■ Your instructions
Reproduce the items word for word, starting with the first line and continuing through the line that contains "Looking at the screenshot, I should [130, 101].", including that line.

------ Given records

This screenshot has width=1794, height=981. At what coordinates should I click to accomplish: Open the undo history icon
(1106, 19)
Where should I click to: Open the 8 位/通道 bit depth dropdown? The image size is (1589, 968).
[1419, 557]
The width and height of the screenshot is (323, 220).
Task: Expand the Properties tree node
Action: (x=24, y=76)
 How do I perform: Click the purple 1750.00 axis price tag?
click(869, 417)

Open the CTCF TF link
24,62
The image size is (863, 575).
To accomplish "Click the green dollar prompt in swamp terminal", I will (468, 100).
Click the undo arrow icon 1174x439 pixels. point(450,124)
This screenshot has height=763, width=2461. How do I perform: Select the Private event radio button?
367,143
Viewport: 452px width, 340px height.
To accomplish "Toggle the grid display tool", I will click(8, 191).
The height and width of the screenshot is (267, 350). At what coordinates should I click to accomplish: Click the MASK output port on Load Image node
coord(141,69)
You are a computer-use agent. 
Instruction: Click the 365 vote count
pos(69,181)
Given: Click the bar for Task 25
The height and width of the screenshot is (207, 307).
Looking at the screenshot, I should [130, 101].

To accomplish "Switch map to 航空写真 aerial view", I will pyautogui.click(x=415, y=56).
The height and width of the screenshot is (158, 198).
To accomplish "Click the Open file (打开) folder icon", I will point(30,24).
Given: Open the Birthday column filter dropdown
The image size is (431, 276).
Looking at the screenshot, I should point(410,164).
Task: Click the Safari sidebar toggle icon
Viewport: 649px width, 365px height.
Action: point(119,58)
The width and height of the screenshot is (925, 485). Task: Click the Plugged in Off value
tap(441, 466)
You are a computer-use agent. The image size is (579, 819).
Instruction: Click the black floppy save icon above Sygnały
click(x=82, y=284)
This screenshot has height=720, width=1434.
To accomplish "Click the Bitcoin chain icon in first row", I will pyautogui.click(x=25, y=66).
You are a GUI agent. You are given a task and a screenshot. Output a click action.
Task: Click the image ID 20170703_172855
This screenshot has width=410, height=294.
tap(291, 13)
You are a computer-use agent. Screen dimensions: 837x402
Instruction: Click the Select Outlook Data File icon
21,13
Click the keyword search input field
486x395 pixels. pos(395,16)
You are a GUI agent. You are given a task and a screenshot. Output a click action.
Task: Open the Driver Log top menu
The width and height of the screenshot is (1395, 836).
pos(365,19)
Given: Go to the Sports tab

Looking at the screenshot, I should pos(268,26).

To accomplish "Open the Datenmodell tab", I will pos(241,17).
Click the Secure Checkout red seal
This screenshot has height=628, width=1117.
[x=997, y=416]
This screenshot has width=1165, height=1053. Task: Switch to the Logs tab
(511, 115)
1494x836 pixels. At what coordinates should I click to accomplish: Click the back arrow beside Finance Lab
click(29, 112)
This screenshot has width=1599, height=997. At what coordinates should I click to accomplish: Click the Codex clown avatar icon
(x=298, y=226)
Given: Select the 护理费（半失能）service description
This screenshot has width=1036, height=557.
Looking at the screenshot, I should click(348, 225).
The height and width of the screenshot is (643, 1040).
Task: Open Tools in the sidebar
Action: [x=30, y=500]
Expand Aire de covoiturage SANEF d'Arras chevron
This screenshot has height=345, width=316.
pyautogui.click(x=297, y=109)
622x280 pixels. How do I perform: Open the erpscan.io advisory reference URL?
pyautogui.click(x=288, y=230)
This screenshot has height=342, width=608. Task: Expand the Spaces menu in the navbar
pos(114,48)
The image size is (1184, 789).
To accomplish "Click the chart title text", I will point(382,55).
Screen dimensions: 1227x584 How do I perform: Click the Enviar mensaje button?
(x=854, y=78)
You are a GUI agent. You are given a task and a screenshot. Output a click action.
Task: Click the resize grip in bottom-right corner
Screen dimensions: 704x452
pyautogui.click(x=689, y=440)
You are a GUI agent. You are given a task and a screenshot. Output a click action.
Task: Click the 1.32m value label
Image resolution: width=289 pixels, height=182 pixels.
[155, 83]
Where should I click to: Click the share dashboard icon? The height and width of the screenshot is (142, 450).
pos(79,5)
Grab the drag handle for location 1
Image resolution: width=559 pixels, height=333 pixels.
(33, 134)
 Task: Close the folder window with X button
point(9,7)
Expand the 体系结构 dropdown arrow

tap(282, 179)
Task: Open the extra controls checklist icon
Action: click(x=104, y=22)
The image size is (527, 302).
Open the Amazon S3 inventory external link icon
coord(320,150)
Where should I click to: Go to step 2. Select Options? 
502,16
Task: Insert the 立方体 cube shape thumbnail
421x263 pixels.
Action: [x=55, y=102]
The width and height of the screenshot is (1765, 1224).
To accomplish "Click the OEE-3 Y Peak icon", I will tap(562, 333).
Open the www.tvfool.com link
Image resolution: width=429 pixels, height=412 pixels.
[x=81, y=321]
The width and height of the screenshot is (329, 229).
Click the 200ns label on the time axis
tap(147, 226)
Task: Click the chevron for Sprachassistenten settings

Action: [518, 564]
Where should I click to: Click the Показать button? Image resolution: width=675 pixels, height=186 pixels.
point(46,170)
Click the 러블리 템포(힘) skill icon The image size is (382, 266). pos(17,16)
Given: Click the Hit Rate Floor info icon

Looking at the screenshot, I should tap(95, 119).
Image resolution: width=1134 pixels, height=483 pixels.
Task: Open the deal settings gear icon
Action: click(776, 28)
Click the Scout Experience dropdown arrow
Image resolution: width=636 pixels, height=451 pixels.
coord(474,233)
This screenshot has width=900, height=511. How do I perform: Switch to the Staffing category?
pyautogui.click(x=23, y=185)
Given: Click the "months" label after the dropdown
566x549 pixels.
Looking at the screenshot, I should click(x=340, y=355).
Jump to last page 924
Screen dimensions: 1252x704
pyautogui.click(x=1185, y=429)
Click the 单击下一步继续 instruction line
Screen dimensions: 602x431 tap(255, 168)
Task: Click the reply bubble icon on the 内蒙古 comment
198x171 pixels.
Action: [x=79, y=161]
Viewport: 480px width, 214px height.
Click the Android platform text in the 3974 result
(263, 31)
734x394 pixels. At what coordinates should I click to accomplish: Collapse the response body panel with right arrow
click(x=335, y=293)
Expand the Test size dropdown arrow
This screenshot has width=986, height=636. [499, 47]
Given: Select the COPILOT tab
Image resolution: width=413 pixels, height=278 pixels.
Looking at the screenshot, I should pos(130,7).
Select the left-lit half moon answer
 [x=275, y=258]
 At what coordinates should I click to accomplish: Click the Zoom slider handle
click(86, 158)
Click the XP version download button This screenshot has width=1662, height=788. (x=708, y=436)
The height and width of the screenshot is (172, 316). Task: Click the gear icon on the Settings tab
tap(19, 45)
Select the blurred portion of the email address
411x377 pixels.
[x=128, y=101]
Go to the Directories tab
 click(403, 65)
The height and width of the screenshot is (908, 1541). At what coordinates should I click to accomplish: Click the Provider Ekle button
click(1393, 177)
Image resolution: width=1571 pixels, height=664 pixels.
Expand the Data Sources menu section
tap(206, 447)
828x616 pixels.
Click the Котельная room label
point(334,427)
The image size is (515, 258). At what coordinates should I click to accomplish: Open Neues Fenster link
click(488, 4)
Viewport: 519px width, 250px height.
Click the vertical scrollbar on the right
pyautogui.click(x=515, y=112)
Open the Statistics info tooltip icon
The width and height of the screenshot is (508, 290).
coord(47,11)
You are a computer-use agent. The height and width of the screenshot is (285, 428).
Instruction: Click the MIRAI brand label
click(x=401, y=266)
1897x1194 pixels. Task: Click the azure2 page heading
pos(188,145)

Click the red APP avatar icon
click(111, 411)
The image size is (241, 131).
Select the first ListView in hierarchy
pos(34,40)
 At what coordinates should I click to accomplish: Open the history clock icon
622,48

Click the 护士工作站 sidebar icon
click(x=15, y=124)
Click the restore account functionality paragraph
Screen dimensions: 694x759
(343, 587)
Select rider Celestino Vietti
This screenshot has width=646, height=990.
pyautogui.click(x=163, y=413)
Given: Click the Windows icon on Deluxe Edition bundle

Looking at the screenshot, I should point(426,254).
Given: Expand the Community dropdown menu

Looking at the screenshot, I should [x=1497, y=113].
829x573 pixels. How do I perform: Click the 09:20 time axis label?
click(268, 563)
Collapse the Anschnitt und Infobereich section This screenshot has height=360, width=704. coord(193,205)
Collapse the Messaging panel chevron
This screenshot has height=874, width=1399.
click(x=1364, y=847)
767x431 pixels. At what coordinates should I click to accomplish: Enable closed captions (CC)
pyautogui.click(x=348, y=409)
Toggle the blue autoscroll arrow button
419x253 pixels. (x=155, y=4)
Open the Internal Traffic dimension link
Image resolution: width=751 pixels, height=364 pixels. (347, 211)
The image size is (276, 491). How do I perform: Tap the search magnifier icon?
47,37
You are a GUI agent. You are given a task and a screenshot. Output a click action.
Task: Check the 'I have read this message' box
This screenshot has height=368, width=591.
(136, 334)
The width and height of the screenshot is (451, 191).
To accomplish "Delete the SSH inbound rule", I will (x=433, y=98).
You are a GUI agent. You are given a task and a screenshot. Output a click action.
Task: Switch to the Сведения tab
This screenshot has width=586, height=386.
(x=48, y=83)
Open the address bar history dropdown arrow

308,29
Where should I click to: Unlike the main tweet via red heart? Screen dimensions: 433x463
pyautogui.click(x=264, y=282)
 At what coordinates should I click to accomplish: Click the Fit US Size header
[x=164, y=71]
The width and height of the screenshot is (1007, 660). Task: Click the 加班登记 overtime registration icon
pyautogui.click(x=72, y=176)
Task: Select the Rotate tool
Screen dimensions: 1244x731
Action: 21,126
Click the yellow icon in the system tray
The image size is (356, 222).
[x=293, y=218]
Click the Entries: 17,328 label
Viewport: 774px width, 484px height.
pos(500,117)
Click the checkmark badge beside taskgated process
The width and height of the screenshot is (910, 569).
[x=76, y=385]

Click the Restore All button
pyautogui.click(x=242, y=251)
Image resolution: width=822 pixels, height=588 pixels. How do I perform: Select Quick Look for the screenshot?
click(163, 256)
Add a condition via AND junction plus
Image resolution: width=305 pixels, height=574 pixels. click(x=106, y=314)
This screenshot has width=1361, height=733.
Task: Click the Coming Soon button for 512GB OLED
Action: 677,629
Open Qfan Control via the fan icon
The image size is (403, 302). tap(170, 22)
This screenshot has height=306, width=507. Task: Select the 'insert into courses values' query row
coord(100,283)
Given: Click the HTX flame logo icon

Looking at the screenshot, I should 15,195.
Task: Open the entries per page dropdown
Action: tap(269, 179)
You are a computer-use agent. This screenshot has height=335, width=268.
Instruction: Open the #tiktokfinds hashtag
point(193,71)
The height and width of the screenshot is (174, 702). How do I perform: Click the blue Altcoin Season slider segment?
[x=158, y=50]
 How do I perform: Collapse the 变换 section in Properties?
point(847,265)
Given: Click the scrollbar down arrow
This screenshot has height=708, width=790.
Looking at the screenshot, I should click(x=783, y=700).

------------

■ Correct response
This screenshot has width=1794, height=981. At what coordinates should I click to accomplish: Open the undo history icon
(1106, 19)
Where should I click to: Open the 8 位/通道 bit depth dropdown? The image size is (1589, 968).
[1419, 557]
The width and height of the screenshot is (323, 220).
Task: Expand the Properties tree node
Action: (x=24, y=76)
 How do I perform: Click the purple 1750.00 axis price tag?
click(869, 417)

Open the CTCF TF link
24,62
The image size is (863, 575).
To accomplish "Click the green dollar prompt in swamp terminal", I will (468, 100).
Click the undo arrow icon 1174x439 pixels. point(450,124)
This screenshot has height=763, width=2461. How do I perform: Select the Private event radio button?
367,143
Viewport: 452px width, 340px height.
To accomplish "Toggle the grid display tool", I will click(8, 191).
The height and width of the screenshot is (267, 350). At what coordinates should I click to accomplish: Click the MASK output port on Load Image node
coord(141,69)
You are a computer-use agent. 
Instruction: Click the 365 vote count
pos(69,181)
Given: Click the bar for Task 25
The height and width of the screenshot is (207, 307).
Looking at the screenshot, I should [130, 101].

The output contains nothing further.